Ele disse uma coisa horrível sobre o meu trabalho. Nem era horrível. Agora estou a exagerar. Apenas desagradável. Dita com certo despeito. Não uma daquelas críticas que sentimos virem do lado bom da pessoa. Esta vinha das trevas. De um lado obscuro, venenoso. De um sentimento acalentado há muito e que, por razões que eu então desconhecia, se soltou naquele momento. Para atingir o alvo. E atingiu.

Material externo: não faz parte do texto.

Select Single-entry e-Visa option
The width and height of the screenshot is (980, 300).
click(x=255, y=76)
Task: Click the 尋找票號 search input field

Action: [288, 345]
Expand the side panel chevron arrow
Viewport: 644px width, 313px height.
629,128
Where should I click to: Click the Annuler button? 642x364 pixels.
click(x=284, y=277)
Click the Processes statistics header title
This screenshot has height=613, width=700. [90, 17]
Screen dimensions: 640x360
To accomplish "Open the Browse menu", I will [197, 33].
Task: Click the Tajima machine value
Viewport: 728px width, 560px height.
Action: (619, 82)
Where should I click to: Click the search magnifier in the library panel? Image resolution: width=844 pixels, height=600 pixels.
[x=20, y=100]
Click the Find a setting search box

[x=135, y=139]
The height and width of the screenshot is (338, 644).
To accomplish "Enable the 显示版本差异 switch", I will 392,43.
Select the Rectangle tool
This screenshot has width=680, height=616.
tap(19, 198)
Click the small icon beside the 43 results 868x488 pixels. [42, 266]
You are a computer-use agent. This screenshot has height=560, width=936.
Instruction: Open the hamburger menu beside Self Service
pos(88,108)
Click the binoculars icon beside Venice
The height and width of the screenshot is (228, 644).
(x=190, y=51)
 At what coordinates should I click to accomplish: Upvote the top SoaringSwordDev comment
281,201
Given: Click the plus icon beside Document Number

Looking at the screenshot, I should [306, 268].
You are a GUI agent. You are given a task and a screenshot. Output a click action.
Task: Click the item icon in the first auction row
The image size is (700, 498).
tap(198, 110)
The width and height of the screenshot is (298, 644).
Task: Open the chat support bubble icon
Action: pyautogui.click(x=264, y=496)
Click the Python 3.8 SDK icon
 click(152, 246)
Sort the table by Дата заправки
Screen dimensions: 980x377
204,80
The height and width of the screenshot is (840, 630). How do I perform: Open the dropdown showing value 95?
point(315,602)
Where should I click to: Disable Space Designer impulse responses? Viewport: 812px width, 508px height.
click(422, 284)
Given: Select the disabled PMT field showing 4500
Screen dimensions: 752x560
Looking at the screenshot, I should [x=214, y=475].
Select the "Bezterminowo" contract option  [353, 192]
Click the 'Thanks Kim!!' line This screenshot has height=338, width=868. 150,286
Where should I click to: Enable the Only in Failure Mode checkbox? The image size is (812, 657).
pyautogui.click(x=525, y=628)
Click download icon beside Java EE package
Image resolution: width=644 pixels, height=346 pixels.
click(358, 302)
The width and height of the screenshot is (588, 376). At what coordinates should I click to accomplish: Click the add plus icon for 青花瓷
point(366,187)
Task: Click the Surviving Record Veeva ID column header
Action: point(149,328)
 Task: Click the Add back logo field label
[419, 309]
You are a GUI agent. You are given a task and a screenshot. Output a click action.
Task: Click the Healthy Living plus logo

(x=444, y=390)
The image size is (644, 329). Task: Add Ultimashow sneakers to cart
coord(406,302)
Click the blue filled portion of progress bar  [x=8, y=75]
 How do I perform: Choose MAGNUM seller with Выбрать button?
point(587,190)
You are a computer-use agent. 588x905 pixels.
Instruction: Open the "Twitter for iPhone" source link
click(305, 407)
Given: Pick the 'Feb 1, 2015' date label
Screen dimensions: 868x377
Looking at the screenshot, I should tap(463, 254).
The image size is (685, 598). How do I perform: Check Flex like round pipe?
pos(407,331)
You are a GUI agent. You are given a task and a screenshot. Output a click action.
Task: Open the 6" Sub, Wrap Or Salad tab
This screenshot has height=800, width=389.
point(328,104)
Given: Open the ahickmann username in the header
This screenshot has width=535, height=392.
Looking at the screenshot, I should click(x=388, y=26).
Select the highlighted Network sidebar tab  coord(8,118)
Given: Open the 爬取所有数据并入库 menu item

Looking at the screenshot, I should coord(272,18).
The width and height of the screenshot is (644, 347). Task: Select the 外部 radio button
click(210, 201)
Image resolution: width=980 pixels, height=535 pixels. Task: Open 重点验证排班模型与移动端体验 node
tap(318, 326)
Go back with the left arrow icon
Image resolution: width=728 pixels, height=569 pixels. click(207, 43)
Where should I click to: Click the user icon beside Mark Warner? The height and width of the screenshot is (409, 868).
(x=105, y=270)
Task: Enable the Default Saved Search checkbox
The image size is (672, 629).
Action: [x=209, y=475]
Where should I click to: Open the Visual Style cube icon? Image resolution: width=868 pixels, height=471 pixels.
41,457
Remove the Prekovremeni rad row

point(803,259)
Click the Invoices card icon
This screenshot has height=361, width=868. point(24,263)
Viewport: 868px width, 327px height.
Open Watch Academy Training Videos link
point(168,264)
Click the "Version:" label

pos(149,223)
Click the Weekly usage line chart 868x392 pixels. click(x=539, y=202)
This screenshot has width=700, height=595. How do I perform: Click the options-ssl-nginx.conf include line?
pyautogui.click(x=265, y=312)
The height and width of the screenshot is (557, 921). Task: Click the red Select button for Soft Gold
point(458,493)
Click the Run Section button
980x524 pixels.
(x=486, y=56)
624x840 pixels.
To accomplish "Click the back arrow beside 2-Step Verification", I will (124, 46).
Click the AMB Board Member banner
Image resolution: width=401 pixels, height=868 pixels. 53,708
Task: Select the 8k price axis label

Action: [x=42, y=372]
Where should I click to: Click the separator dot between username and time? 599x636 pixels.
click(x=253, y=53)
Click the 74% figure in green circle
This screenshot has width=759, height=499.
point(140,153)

Custou-me ouvir. Cruzara-me com ele uma ou duas vezes. Não era pessoa das minhas relações. Não nutria por ele especial simpatia, mas nada me movia contra ele. Encontrava-se naquela zona intermédia entre o respeito mínimo que se deve a um estranho e uma quase indiferença. Naquele dia, com aquelas palavras vindas do fundo de si, nasceu absolutamente na minha consciência. Disse-as publicamente. Sem que eu pudesse retorquir. Custou, mas tive de aceitar. Faz parte do jogo. Arrumar esses golpes de alguma maneira numa gaveta esquecida, mantê-la fechada, evitar passar por perto.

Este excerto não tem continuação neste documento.